Over the Edge of the World
This book gets a few ratings of ‘biography’, and… yes, actually, this is a fairly decent biography of Fernão de Magalhães, or Ferdinand Magellan, as it goes into his background and life as a whole. However, it is primarily about the Armada de Molucca and the circumnavigation of the world.
As a biography, it is more of a tragedy, as Magellan, a determined and ambitious man, is repeatedly snubbed by the King of Portugal, and Magellan goes to Spain with his plan to go west to get to the East. However, he is never truly trusted by the powers that be, and his authority over his five-ship fleet critically undermined before it even leaves port. Worse, Magellan himself doesn’t seem to have been a great leader, never developing a large degree of trust with most of his subordinates.

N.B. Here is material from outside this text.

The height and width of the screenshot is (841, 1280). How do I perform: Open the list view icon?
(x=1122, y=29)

But he can rise to the occasion in a crisis. After losing two ships to a mutiny, with the other two standing off neutral, he manages to reassert authority over four ships with just the resources of the crew on his flagship. But outside of crisis, his performance can be erratic, and this shows in the very inconsistent dealings with the natives of the Philippines, where he puts himself into a hopeless situation and gets killed.

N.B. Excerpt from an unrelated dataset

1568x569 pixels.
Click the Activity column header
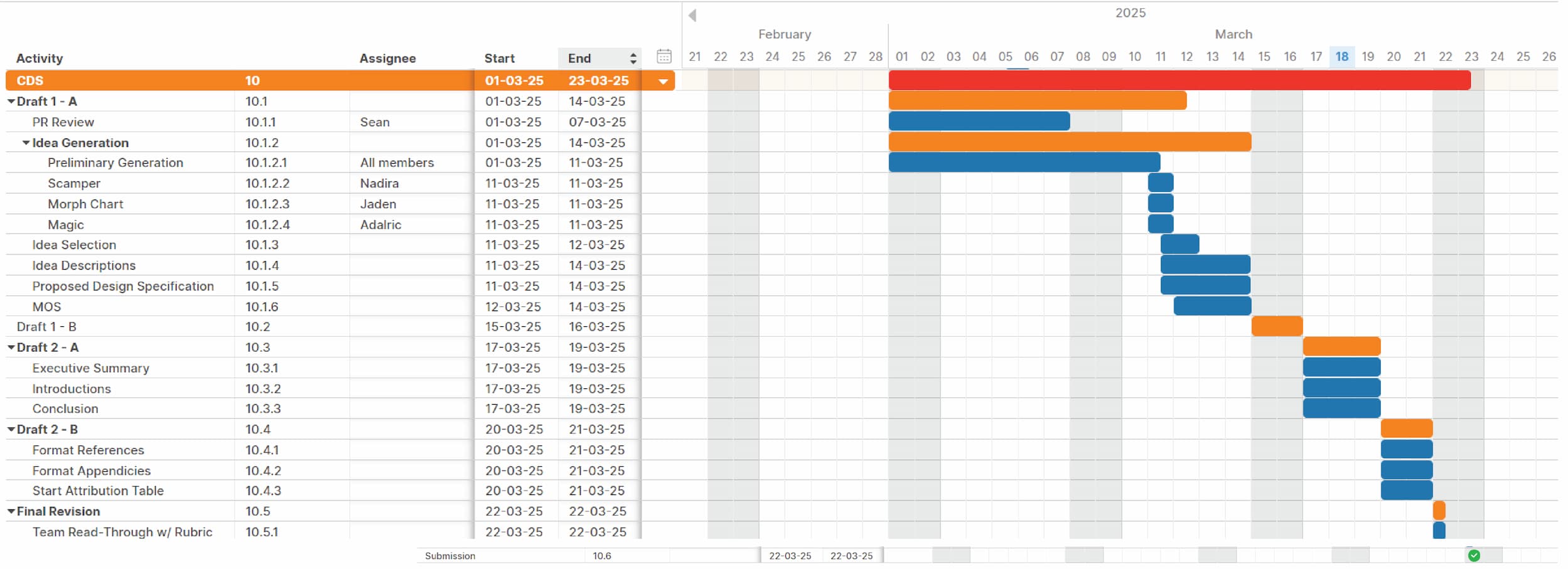point(39,58)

The coverage of the rest of the voyage is no less detailed than that of the first half, as Bergreen has collated as many primary sources as he could to assemble the full story of the first journey around the world. This mostly means two surviving accounts written during the voyage, but there are of course other accounts from crew members written afterward. Some of these have never appeared in English, and Bergreen introduces them for the first time in English here. He also occasionally makes use of later sources for descriptions of what an area they went through was like.
Despite this attention to detail, this is still a ‘popular’ account of the expedition, and extremely readable. Sadly, as such, it is deficient in maps. In fact, there’s no maps showing the details of his route at all. There is a good section of plates, but in the Kindle edition this is unhelpfully stuck behind the index, and I had no idea it existed until I started flipping through the end to check for maps.